In den Vereinigten Staaten legte Saban dann auch den Grundstein für sein Vermögen. In Los Angeles, vor den Toren Hollywoods, bewegten sich bald die "Ghostbusters" und "Inspector Gadget" zu seiner Musik. Der Durchbruch gelang ihm durch einen geschickten Serienimport aus Japan. Die "Mighty Morphing Power Rangers", Hauptfiguren einer Actionserie, begeisterten die amerikanische Jugend und demonstrierten das glückliche Händchen Sabans im Umgang mit den Wünschen der Zuschauer.

Milliardendeal mit Disney

Mittlerweile ist der Medienmensch Saban 58 Jahre alt, sein Erfolg dauerhaft und weniger zufällig geworden. Seinen größten Coup landete er im Jahr 2001 mit dem Verkauf der Fox Family Worldwide. 5,3 Millarden Dollar war dem Disney-Konzern das von Saban selbst aufgebaute Unternehmen wert. Genug Geld nicht nur, um die Finger nach deutschen Medienunternehmen auszustrecken. So freut sich die Demokratische Partei der USA regelmäßig über Spenden in beträchtlicher Höhe, oft mehrere Millionen US-Dollar pro Jahr. Zum Dank war ihm so mancher Posten sicher, sei es als Bill Clintons Export-Berater oder als Mitglied des Direktoriums der Universität von Los Angeles.

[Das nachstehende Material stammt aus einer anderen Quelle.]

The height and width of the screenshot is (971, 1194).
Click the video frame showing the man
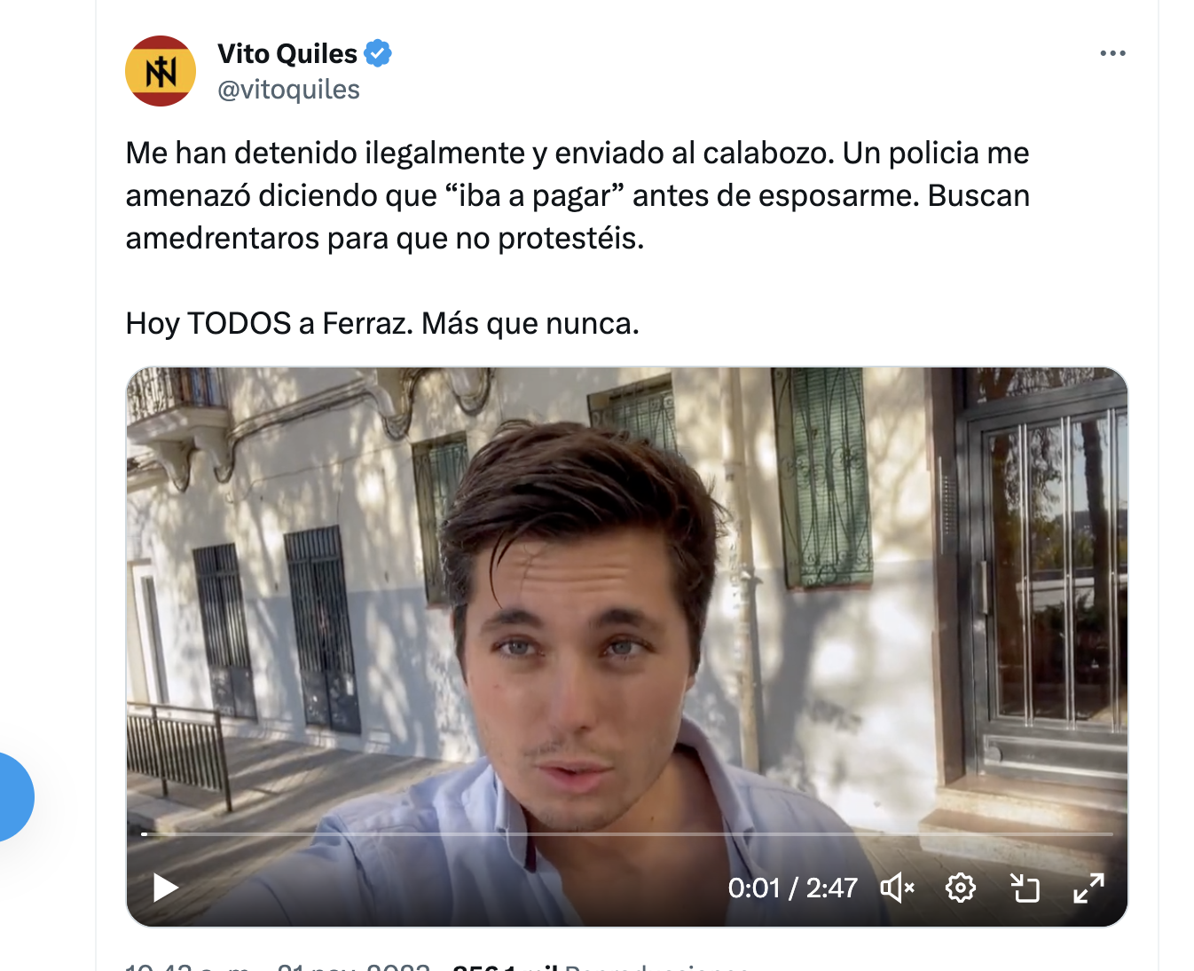pos(627,647)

Konsequent und doch paradox erscheint vor dem Hintergrund der pädagogisch kaum wertvollen Trickfilme das wohltätige Engagement des Milliardärs. "50 Wege, um unsere Kinder zu retten" heißt ein Buch seiner Frau Sherryl. Mittlerweile gibt es eine Website, die Spenden für benachteiligte Kinder in den unterschiedlichsten Formen ermöglicht. Die Saban Capital Group gehört zu den wichtigsten Förderern dieser Initiative. Sogar auf ihre schillernden Parties lädt Familie Saban regelmäßig Kinder aus bedürftigen Familien ein.

Kirch soll neu justiert werden

Bedürftig würde Saban, der Medienunternehmer mit dem kurzgelockten schwarzen Haar, die KirchMedia AG wohl auch nennen. "Wir kommen, um zu reparieren, um neu zu justieren und das Geschäft weiter auszubauen", gibt er in einem Gespräch mit dem "Spiegel" den Marschbefehl aus.

Im Kampf mit dem großem Konkurrenten Bertelsmann muss sich Haim Saban allerdings auf eine Menge Gegenwind einstellen. 1,9 Millarden Euro haben die Gläubiger im Insolvenzverfahren von der KirchMedia gefordert. Die Fernsehtochter ProSiebenSat1 Media kämpft mit Umsatzeinbrüchen, zudem schwindet der Marktanteil der Senderfamilie stetig. Bei Bertelsmann jedenfalls zeigt man sich angesichts der neuen Konkurrenz gelassen. Ein gutes Programm sei nicht nur eine Frage des Geldes, so heißt es, sondern lebe von der Kenntnis des deutschen Marktes, von Know-how und Bauchgefühl.